Smart Compose, which tries to autocomplete your emails as you type them, will now be able to adapt to the way you write the greetings in your emails. If you prefer “Hey” over “Hi,” then Smart Compose will learn that. If you often fret over which subject to use for your emails, then there’s some relief here for you, too, because Smart Compose can now suggest a subject line based on the content of your email.
With this update, Smart Compose is now also available on all Android devices. Google says that it was previously only available on Pixel 3 devices, though I’ve been using it on my Pixel 2 for a while already, too. Support for iOS is coming soon.

In addition to this, Smart Compose is also coming to four new languages: Spanish, French, Italian and Portuguese.
That’s all very useful, but the feature that will likely get the most attention today is email scheduling. The idea here is as simple as the execution. The “Send” button now includes a drop-down menu that lets you schedule an email to be sent at a later time. Until now, you needed third-party services to do this, but now it’s directly integrated into Gmail.

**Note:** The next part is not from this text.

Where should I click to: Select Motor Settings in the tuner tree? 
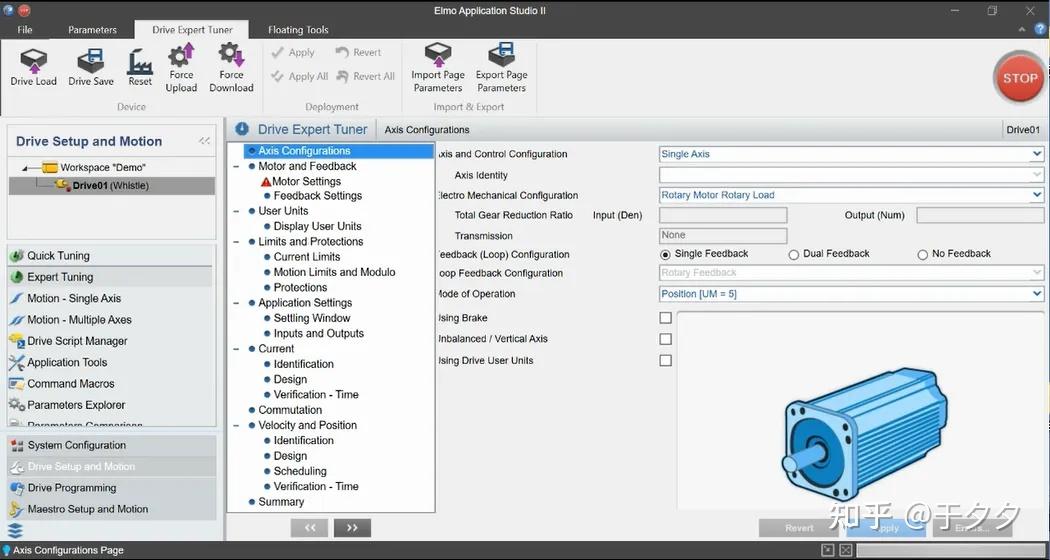pyautogui.click(x=306, y=182)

Google is positioning the new feature as a digital wellness tool. “We understand that work can often carry over to non-business hours, but it’s important to be considerate of everyone’s downtime,” Jacob Bank, director of Product Management, G Suite, writes in today’s announcement. “We want to make it easier to respect everyone’s digital well-being, so we’re adding a new feature to Gmail that allows you to choose when an email should be sent.”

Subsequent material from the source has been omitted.